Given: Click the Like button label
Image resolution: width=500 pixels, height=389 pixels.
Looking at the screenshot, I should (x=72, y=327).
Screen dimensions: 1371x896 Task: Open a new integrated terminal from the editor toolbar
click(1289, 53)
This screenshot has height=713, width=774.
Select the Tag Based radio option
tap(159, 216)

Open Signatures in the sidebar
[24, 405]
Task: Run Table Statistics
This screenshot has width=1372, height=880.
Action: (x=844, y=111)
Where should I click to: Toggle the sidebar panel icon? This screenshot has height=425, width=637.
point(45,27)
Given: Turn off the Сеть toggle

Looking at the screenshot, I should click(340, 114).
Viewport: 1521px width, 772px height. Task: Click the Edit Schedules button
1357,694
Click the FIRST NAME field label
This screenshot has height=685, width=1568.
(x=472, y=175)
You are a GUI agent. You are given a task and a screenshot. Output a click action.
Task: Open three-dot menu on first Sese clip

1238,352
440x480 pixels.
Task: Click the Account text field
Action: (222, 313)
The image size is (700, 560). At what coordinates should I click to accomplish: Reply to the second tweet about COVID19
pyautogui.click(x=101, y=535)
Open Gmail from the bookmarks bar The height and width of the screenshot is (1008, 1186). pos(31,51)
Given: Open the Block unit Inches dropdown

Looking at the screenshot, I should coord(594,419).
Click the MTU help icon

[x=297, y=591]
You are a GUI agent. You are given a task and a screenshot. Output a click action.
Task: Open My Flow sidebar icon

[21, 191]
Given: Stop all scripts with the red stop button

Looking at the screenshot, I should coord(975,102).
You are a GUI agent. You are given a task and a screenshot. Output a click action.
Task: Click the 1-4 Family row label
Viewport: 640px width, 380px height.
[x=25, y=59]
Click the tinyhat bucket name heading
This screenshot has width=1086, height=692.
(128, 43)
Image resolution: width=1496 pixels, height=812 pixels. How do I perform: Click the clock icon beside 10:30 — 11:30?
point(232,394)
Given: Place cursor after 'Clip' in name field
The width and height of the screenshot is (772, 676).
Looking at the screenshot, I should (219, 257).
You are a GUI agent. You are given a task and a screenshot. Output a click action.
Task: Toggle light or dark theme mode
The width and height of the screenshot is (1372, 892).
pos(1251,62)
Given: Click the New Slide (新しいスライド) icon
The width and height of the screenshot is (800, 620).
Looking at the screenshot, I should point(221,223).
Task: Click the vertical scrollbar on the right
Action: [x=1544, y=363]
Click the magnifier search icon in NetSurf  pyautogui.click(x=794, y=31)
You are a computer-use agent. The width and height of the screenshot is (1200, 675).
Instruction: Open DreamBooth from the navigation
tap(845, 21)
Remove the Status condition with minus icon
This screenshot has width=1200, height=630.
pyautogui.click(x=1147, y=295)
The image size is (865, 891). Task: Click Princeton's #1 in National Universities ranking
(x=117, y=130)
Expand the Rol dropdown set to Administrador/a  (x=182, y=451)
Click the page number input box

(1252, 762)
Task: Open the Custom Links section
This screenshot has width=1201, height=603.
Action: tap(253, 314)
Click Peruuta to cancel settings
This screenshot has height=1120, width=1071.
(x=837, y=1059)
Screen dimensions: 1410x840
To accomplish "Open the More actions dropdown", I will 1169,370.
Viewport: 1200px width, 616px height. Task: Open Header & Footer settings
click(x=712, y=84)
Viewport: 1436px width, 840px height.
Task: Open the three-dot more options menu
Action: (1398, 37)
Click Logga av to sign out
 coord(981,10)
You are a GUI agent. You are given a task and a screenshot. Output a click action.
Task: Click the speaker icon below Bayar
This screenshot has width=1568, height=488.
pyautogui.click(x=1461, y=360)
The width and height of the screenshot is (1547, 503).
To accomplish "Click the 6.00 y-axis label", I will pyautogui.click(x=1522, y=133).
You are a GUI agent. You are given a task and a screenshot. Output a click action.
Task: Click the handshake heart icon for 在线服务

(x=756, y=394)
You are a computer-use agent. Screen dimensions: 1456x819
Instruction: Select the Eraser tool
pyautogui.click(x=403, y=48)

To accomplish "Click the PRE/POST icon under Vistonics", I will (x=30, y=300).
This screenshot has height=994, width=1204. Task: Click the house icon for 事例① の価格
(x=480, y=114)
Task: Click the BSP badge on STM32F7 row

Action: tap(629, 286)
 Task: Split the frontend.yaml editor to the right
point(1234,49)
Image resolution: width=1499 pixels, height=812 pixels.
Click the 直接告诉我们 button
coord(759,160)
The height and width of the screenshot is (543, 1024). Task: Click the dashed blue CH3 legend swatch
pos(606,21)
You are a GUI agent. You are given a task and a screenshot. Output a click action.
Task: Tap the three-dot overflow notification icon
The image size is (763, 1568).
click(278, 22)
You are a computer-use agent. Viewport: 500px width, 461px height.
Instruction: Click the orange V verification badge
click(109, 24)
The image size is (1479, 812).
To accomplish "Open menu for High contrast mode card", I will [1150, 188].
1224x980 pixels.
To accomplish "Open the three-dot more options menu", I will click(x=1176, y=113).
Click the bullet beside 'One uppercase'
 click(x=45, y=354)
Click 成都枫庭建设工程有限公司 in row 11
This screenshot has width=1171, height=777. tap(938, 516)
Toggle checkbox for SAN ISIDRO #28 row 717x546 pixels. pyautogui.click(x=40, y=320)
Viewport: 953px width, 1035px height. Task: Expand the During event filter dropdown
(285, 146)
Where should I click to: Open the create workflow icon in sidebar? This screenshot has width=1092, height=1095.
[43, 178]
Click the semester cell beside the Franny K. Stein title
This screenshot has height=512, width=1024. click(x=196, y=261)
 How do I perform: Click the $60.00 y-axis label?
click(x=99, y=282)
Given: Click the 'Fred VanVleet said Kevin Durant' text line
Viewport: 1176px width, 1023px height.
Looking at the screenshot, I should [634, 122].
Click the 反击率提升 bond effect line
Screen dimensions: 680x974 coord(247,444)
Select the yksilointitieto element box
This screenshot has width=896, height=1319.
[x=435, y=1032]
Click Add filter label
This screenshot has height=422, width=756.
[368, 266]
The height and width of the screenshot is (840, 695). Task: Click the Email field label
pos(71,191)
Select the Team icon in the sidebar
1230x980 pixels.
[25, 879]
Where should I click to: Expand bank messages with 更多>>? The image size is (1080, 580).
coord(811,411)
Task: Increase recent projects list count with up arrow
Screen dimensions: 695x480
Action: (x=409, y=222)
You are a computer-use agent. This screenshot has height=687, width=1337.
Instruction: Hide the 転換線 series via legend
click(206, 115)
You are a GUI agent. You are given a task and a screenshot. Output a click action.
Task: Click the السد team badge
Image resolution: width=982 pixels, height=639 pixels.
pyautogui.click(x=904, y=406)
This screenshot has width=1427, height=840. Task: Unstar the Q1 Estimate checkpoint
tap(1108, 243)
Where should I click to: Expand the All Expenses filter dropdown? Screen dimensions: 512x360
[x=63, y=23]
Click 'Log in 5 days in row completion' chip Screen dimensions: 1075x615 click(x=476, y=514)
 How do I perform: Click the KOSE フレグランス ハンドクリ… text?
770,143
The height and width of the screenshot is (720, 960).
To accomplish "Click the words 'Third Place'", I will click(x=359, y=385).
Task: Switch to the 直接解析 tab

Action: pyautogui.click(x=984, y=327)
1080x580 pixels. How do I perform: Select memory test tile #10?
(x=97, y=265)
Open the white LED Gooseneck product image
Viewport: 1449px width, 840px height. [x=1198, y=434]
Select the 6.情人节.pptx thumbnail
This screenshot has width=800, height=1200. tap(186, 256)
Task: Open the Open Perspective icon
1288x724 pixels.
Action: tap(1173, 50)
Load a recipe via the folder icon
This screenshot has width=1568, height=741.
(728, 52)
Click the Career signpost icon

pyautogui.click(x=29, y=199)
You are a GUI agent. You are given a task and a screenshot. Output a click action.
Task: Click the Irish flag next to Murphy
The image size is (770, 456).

Written task: Write out the lines starting at the one containing "Expand the Rol" and ending at the one containing "(x=837, y=1059)", swapping "input box" for "text field" and leaving everything else unchanged.

Task solution:
Expand the Rol dropdown set to Administrador/a  (x=182, y=451)
Click the page number text field

(1252, 762)
Task: Open the Custom Links section
This screenshot has width=1201, height=603.
Action: tap(253, 314)
Click Peruuta to cancel settings
This screenshot has height=1120, width=1071.
(x=837, y=1059)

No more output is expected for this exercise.